Yamaha parte forte in Qatar: quattro R1 nella top ten del WorldSBK

Buon avvio di weekend per Yamaha nel round del WorldSBK in Qatar, dove le R1 ufficiali e satellite hanno chiuso la prima giornata con un bilancio decisamente positivo. Quattro delle cinque moto schierate dal marchio dei tre diapason sono infatti entrate in top ten nella combinata dei tempi, confermando un ottimo passo in vista delle gare.
Van der Mark guida la pattuglia Yamaha
Il migliore tra i piloti Yamaha è stato Michael van der Mark, portacolori del team Pata Yamaha WorldSBK with Rizla.

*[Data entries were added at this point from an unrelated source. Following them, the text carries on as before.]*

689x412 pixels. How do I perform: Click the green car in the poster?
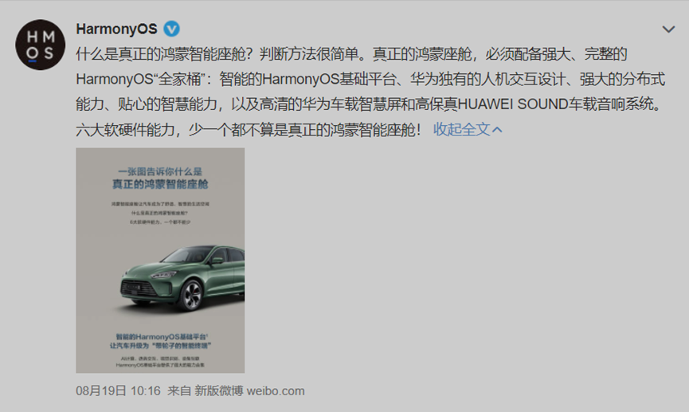click(x=182, y=277)
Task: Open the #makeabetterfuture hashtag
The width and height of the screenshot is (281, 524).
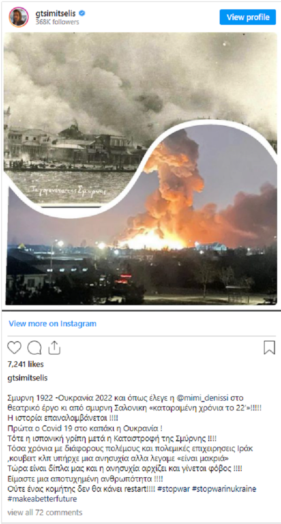Action: (42, 499)
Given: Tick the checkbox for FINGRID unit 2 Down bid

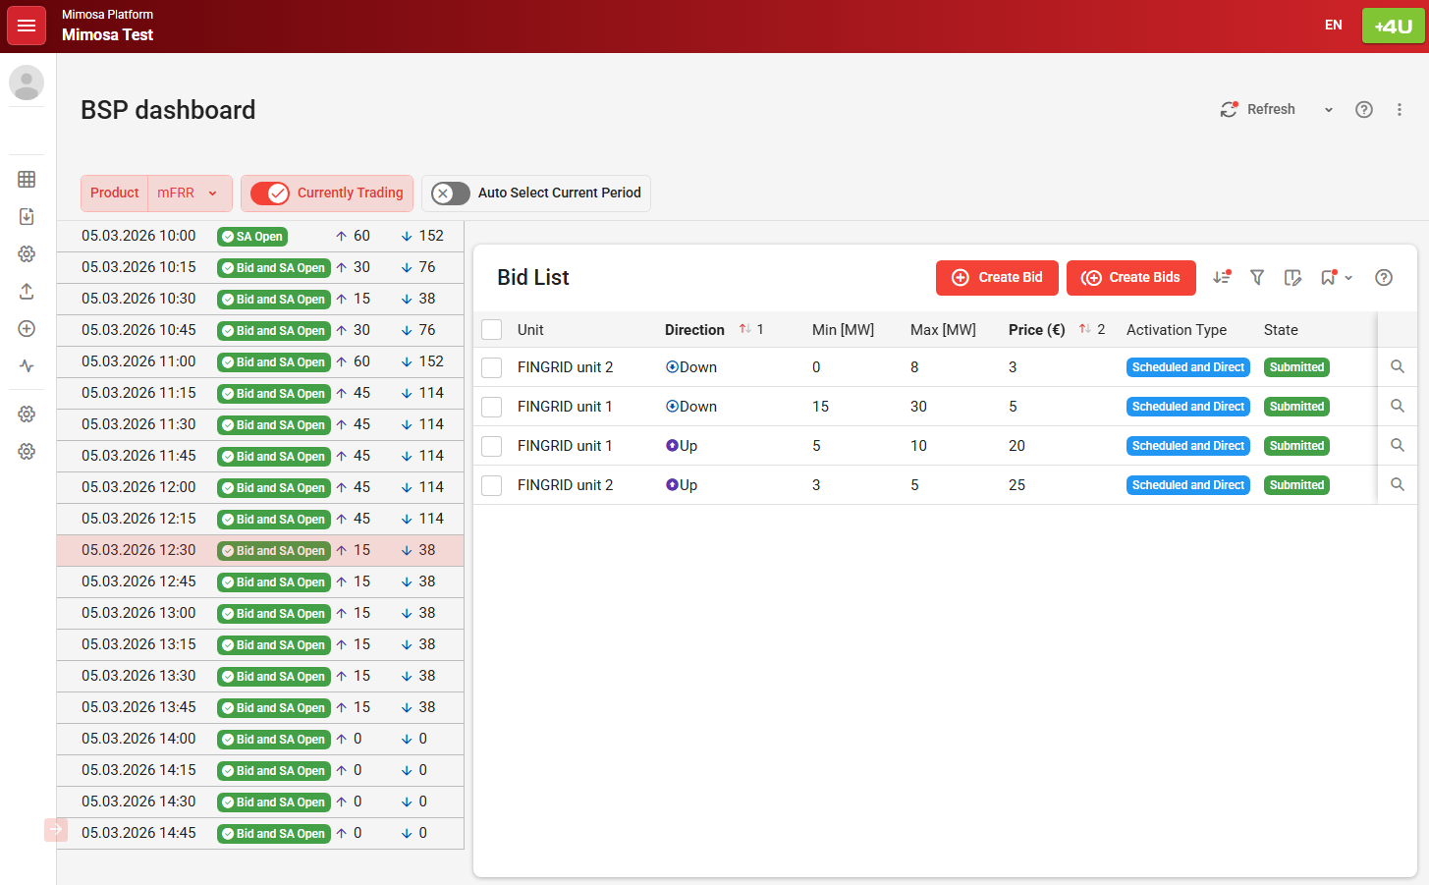Looking at the screenshot, I should coord(491,366).
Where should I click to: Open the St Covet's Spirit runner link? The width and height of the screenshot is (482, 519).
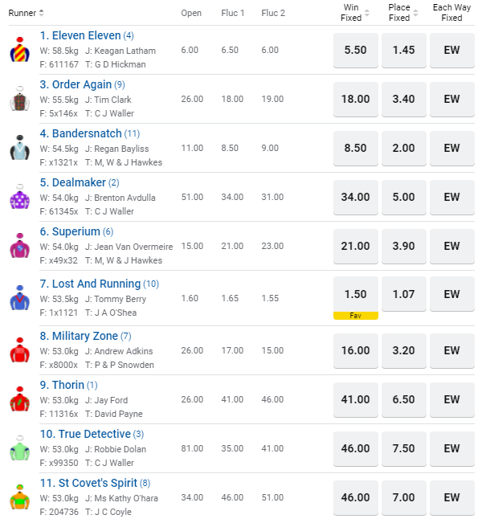coord(96,483)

Il 26enne olandese ha concluso la giornata al quinto posto nella classifica combinata delle due sessioni, risultando il riferimento interno per la casa di Iwata.
Van der Mark ha mostrato un buon ritmo fin dai primi giri, riuscendo a esprimere costanza e velocità su un tracciato particolare come quello di Losail, dove il lavoro su grip e gestione delle gomme gioca un ruolo centrale. Il piazzamento in top five rappresenta una base solida per le qualifiche e per impostare la strategia gara sulla distanza.
Lowes vicino al compagno, Cortese e Baz in crescita
Alle spalle di van der Mark si è piazzato il compagno di squadra Alex Lowes, settimo nella combinata. Il britannico ha chiuso a soli due decimi dal riferimento interno imposto dall’olandese, segno di una coppia ufficiale molto allineata nelle prestazioni e in grado di lavorare in sinergia sul setup della R1.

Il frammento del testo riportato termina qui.